这是英国的R语言数据分析作业代写

## 1 Examples for practice, NOT ASSESSED

Some sample solutions are available in the solution script for this practical SB1-CompStats-Third-Prac.R

The data in the file baseball.txt are a subset of data collected on professional American baseball

players. Focus on the following variables:

1. salary – The yearly salary of each player (there are 59 NA’s in salary – remove these rows)

2. homeruns_career – The total number of homeruns a player made over their career

3. division – The division a player is in (either W or E)

### (a) EDA and Smoothing

We havent covered this in lectures yet but it is interesting to look at the code in the answers to see

an example of what we will be doing and explore the behavior and check the variable dependence.

You may wish to focus on the next block of questions for this prac.
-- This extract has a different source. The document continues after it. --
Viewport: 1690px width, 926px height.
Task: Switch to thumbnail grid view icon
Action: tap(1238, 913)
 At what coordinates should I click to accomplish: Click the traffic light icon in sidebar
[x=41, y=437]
a.1 Examine the relationship between the log of outcome variable salary and explanatory

variables homeruns_career and division using exploratory plots.
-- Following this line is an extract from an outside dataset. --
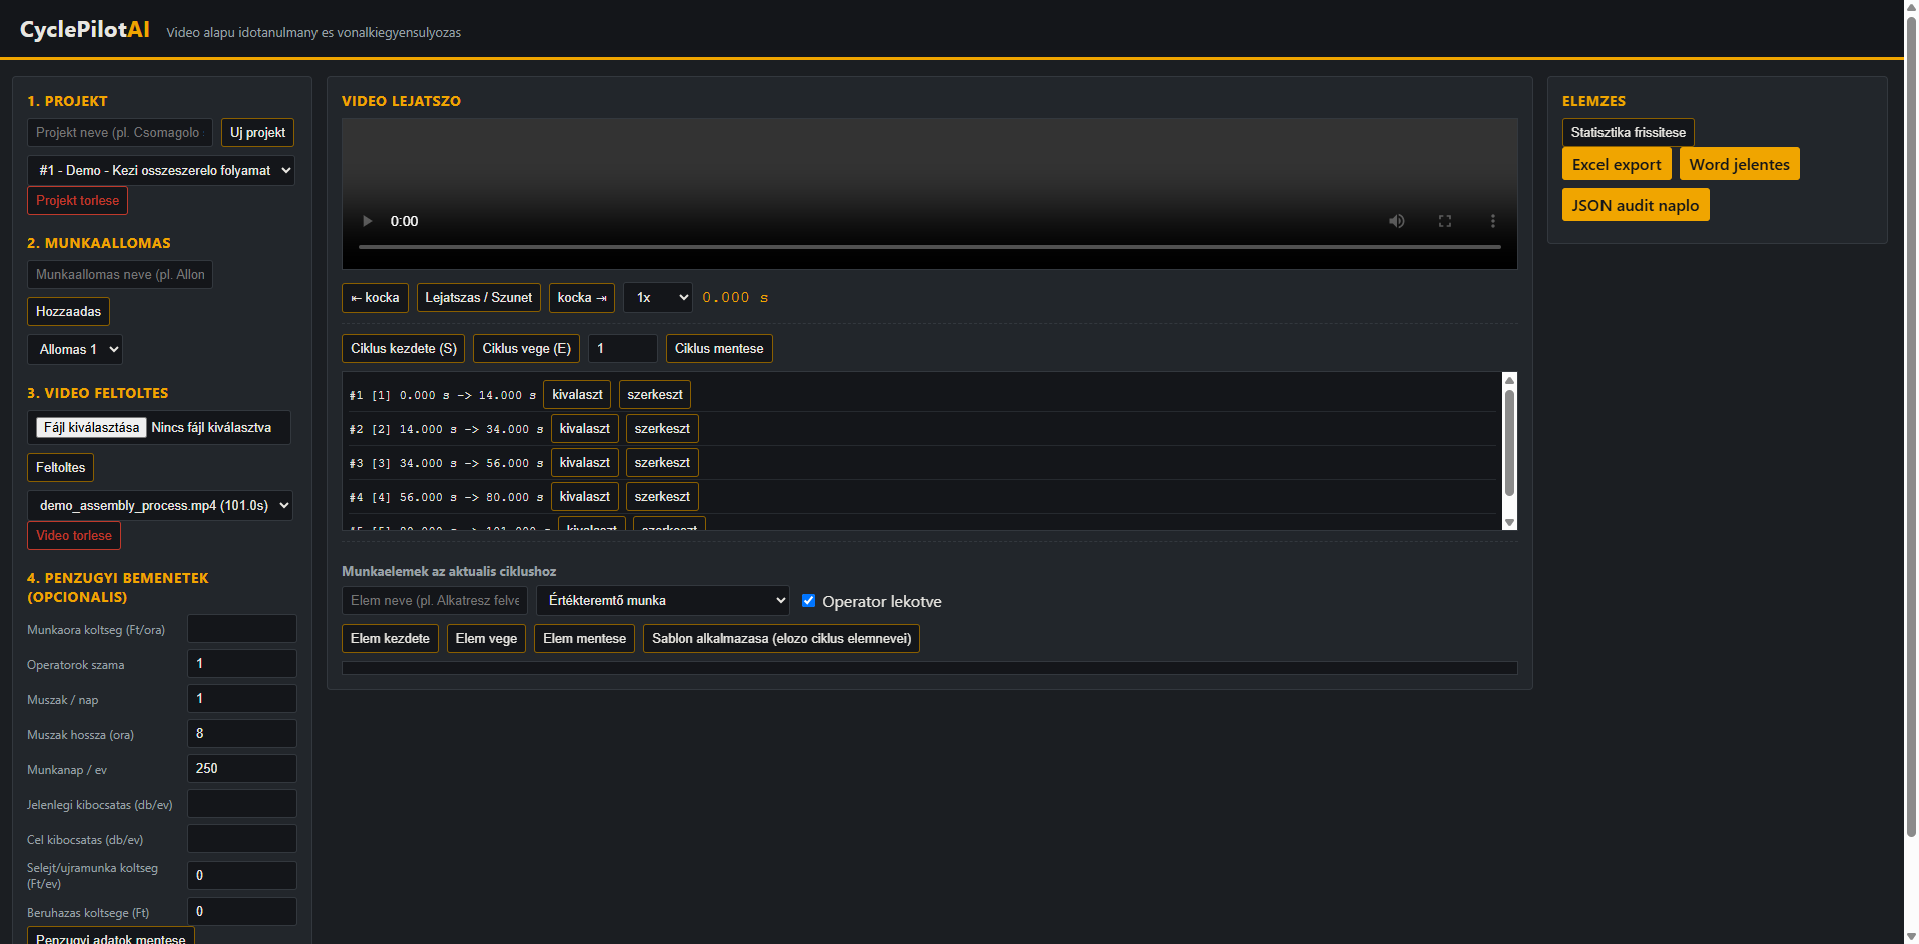
Task: Click the video progress seek bar
Action: [x=930, y=247]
a.2 Can we predict salaries with the predictor variable homeruns_career? Perform a regression of

response variable log_salary on the variable homeruns_career. Plot the regression lines onto

the data and comment on the fit. Give an interpretation of the model, keeping in mind that

the salaries are reported on a log-scale. Comment on the effect of extreme observations in

homeruns_career.

a.3 Try a smoothing procedure, for example a Kernel smoother ksmooth() or local polynomial

regression locpoly(). Plot the fit for various smoothing parameters and discuss what you

find. Investigate also lowess() and dpill().
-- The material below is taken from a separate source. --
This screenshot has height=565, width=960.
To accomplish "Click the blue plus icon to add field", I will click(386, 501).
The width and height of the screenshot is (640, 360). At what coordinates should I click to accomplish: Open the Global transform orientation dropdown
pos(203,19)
a.4 Could anything be done to improve the fit?

a.5 Optional Extensions: (i) use LOO-CV to estimate the bandwith in a local-polynomial fit of

degree 1 (see lecture code L6.R for something nearly identical); (ii) Calculate the smoothing

matrix ( in this case (the expression for ( is given in PS2) and verify the fit by hand. Calculate

the DOF for GCV, trace„(”, and the DOF for variance estimation, 2trace„(”−trace„()(”.

### (b) Rank sum test

b.1 Are the salaries similar in the two divisions? Examine whether the distributions of player

salaries are the same in both leagues. Use the Wilcoxon test with the normal approximation

and calculate by hand the value of the test statistic, its expected value and variance under the

null hypothesis of no difference and give the test result.

b.2 The data contain ties. Explain how to simulate the distribution of the test statistic under the

null. Implement this procedure and check that the significance levels you computed in the

previous question are robust to the effect of ties.

b.3 Test your result by implementing the Wilcoxon test in R and give a point estimate (using the

Lehmann-Hodges estimator) and a confidence interval for the difference in median salary

between the two leagues. State any assumptions.

### (c) Rank sign test

c.1 Consider the possibility that walks and runs have the same median. Why should we treat

these data as paired?

c.2 Find a confidence interval for the difference in medians and use it to test for equal medians at

95%. What do you conclude? State any assumptions.

## 2 ASSESSED EXERCISE

Write a short self-contained report introducing the data, clarifying and formalising the question, outlining and

justifying your choice of statistical methods (smoother and test) and presenting your results and conclusions

in a clear and physically interpretable manner. Draw attention to any assumptions you make in the course of

selecting a test and what criterion was used to choose the smoother.

The dataset rainfall.csv available on canvas contains monthly rainfall data for Oxford and

Cambridge. This data is from

https://www.metoffice.gov.uk/research/climate/maps-and-data/historic-station-data.

Total monthly rainfall in mm is given for both locations for the period between January 2014 and

December 2020. Perform exploratory data analysis, including at least plotting a smooth of rainfall

for each location over months. Perform a test of whether the rainfalls in two locations have the same

distributions against a suitable alternative.